Rankin-Bass released this cartoon adaptation of the song in 1969. Narrated (and sung) by Jimmy Durante, with comedian Jackie Vernon voicing Frosty, the story Christmases up the original not-really-Christmas song with Santa and decorations and such. It also gives the story a villain besides the snow-unfriendly sun. An evil, bumbling magician, to be specific.
I mean, just like most childhoods, his first breaths of consciousness were full of enthusiasm, happiness, and wonder. And then, ten minutes later, everything turned to absolute peril when he realized that the world was an inhospitable place for such as him. Seriously, it was mere seconds and a bit of song refrain between “I am alive! What a neat thing to happen.” To “Uh-oh. Is there a thermometer around here?” It’s like the whole thought arc of the plummeting whale in Douglas Adams’ The Hitchhiker’s Guide to the Galaxy.

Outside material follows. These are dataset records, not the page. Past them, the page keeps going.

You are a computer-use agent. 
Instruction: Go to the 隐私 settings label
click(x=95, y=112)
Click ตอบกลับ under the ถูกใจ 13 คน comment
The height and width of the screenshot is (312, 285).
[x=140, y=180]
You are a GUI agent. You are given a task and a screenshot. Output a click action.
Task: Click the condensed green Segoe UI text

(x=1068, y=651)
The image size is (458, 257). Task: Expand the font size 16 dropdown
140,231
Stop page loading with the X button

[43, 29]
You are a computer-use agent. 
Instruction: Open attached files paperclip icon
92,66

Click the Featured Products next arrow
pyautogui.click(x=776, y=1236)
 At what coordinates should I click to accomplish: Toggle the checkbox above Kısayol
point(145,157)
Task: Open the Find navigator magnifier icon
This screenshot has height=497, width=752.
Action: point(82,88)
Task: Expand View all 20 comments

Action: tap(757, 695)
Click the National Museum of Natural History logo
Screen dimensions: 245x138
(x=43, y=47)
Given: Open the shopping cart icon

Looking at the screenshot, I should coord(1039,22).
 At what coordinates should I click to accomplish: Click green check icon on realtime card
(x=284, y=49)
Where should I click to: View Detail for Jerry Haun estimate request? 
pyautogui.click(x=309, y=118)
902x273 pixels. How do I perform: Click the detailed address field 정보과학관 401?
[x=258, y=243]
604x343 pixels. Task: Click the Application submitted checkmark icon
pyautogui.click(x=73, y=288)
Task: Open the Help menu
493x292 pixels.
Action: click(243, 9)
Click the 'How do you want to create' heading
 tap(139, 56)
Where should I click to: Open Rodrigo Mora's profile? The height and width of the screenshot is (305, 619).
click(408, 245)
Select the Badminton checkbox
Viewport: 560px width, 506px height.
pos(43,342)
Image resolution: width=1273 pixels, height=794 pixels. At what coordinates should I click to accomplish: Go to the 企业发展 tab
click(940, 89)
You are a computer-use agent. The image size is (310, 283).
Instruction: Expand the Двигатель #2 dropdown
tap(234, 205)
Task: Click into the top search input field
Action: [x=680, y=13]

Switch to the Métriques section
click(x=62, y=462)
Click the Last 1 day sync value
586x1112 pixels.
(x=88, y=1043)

Of course, Santa Claus (who, as you know, speaks a fluent rabbit) saves the day and resurrects Frosty with a mere finger laid aside his nose (so to speak). And that, kids, is why some say we’ve made up God. Because life is short and wretched, and evil magicians want to steal our silk hat souls.
In fact, in the original song, it’s even worse. There is no deus ex machina in a red suit and white beard. “Hurry on his way” is the euphemism used there for the end of Frosty, along with a vague eternal-lify promise of being back some day.
And just like that, Frosty becomes the saddest Christmas character of them all for me. Sure, Rudolph got made fun of, but that turned out OK. A prenatal Christ was rejected from every inn in town and had to start his short wretchedness in an animal trough, but he turned out OK, too. Minus the crucifixion bit. Frosty didn’t get a better life. He just was allowed the bare minimum. He was allowed to live…sort of. The way he talked about the North Pole, it could easily have been his version of heaven. It's a place where all his worldly problems are supposed to be solved, after all. So the Santa God-figure appears to take Frosty to the heaven of the North Pole just so Karen and her friends don't have to face up to the fact that he might not have been more than frozen water, anyway. Sure, later in other specials Frosty gets married, has children, and befriends Rudolph, but that’s all apocryphal to the original story.
|That's how I felt at the end, too.|
But you know what? There must have been some magic in that old Rankin-Bass special I watched. While it was playing, which was around 11 pm last night, it started to snow outside. A fine snow, with no hope of accumulation, but just enough to be able to change my mood. At least it would have ordinarily, if I hadn’t just interpreted all those floating, individually unique building blocks of Frosty as a representation of the misery of the human condition.
Ha. What’s Christmas without a Scrooge. I need Emmet Otter. Stat.